I am currently coding part of MD5 algorithm inside a kernel code and I encountered a strange issue and even if I found some workaround for that, I would like to understand the rootcause...
I tried to isolate the problem in a simpler kernel code, but the issue "obviously" is not occuring with less code before ...
I tried also to compare assembler code (using CodeXL Kernel analyser code generator) but as I have not the Tahiti assembler instructions documented, I cannot really make any conclusion ...
So here is the full kernel code:
__kernel void digest_F_compose(__constant uint16 *X, __global uint4 *r1234)
private uint a,b,c,d;
private uint FF;
private uint16 local_X;
private uint4 local_r1234 = r1234;
local_r1234 = (uint4)(0x67452301,0xefcdab89,0x98badcfe,0x10325476);
FF = (b & c) | (~b & d);
FF = (a & b) | (~a & c);
FF = (d & a) | (~d & b);
FF = (c & d) | (~c & a);
After last RED line (FF last computing), here are the values I get for a,FF,c,d private variables:
(note that my initial FF value expectation is 0x5B02192C ....)

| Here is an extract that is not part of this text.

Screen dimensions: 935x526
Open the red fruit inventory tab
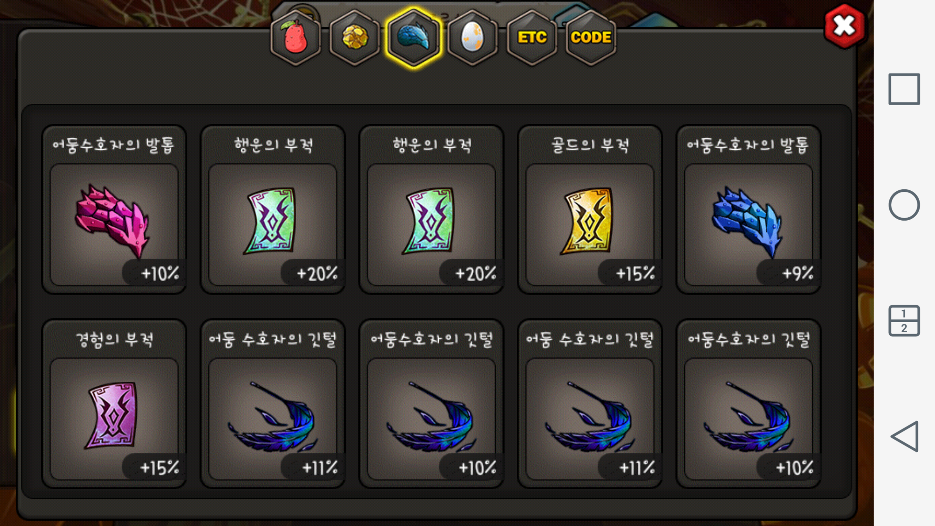point(295,38)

At the end when the error occurs, the last FF result is NOT equal to expected result from formula (c & d) | (~c & a)
I suspect the compiler is not working fine and ORing 2 incorrect registers as curiously (a | c) is = to my wrong value of FF here.....!!!!

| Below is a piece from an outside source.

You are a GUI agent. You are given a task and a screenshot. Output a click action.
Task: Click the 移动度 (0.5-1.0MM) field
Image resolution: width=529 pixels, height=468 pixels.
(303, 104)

I tried as a workaround to replace the last FF computation by the equivalent formula : FF = ~(~((c) & (d)) & ~((~c) & (a))); and surprisingly it gave me the correct expected result of initial FF formula !!!

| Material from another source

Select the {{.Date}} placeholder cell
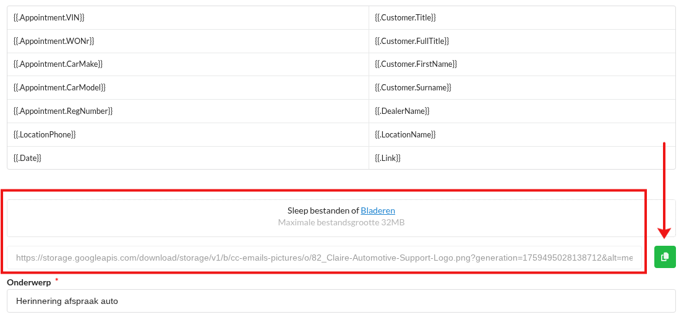 27,158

So it tells me I could have discovered an OpenCL compiler issue because at the end GPU is able itself to compute the final values when I change expression of FF ......
For information, my GPU is Tahiti (Radeon HD7950) and my SDK is AMD APP 2.8 release. Catalyst driver version is 13.4
Please advice ....
Thanks a lot nou !
It also double confirm a test I did today using a RV710 GPU (HD4xxx)+open CL 1.0 compiler + Catalyst 12.10 => my original code worked on this GPU... so indeed new 13.4 is buggy with HD79xx ......
I had occasion to test the bitselect and it worked really fine !